Stored records
[Start of Attachment]

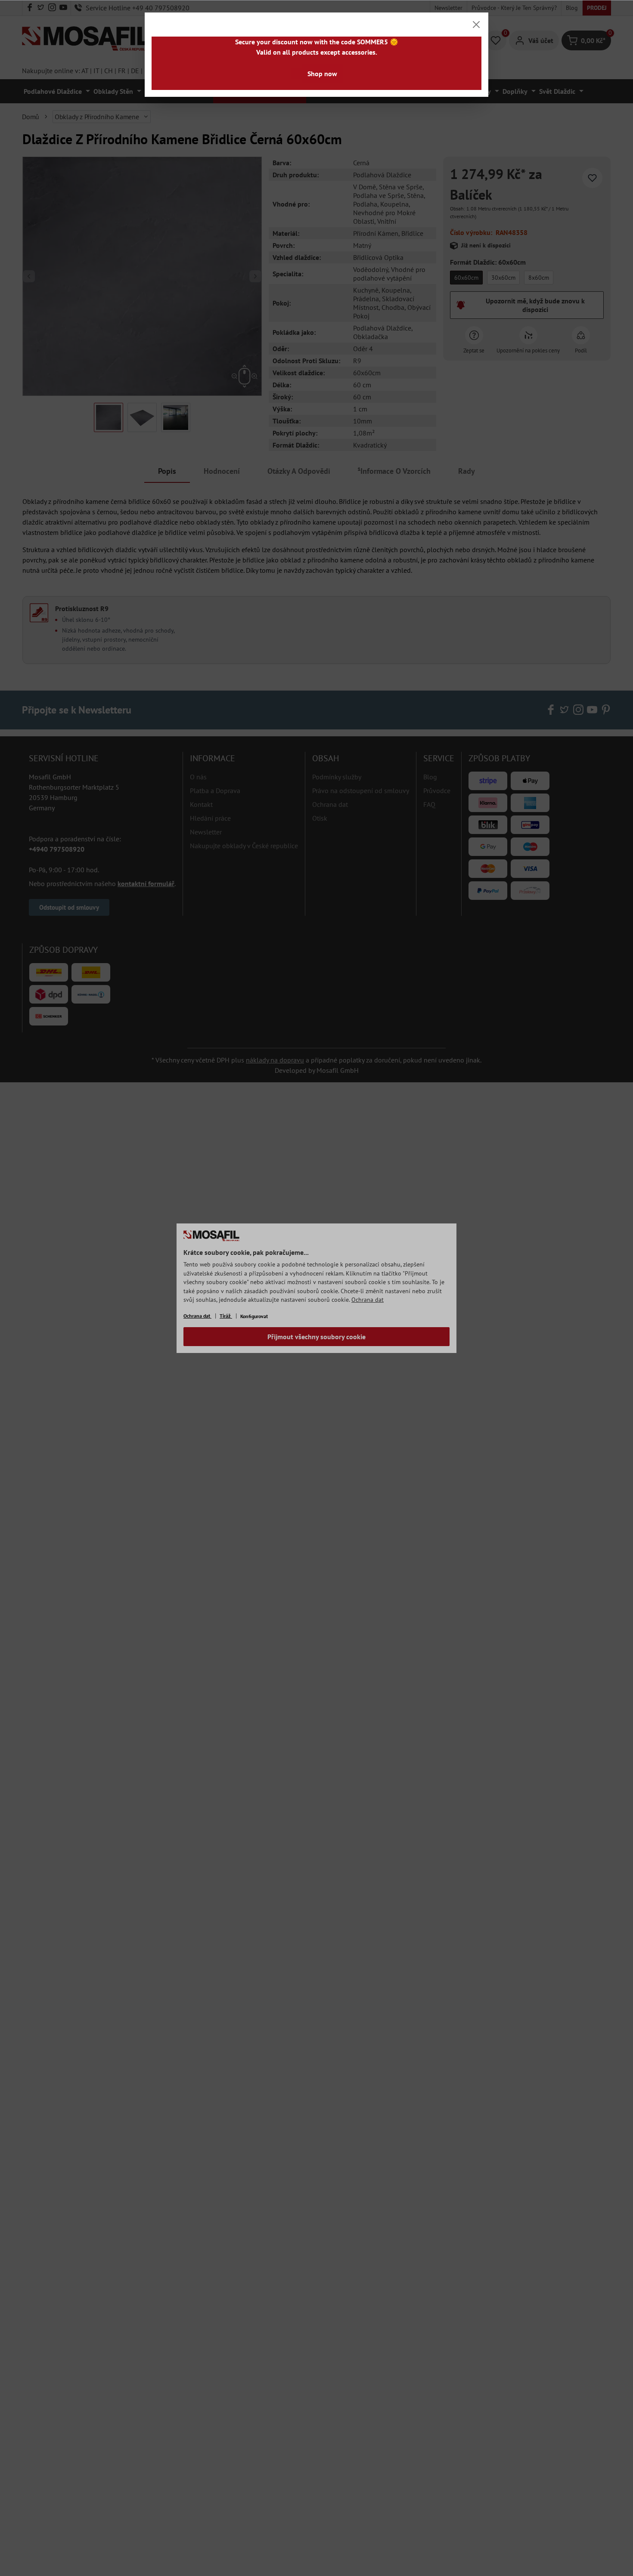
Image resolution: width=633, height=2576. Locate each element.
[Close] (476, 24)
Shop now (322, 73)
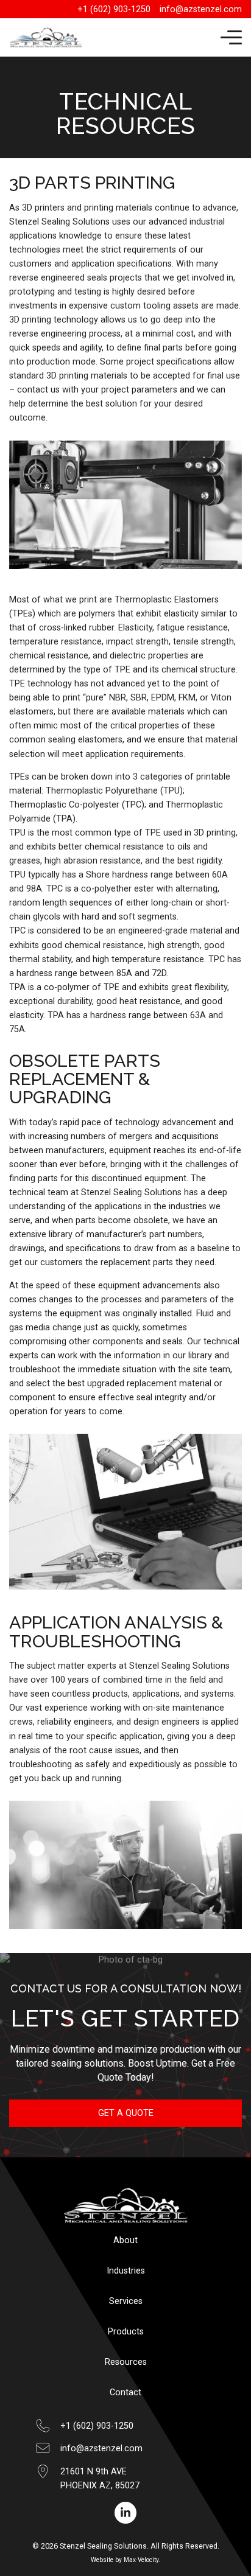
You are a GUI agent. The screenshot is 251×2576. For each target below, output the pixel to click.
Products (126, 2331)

[End of Attachment]

What is required:
In the entries above, locate every line with the word "each" and copy it.

Task solution:
Image resolution: width=633, height=2576. Locate each element.
You are a GUI agent. The screenshot is 251×2576. For each target below, output the pixel to click.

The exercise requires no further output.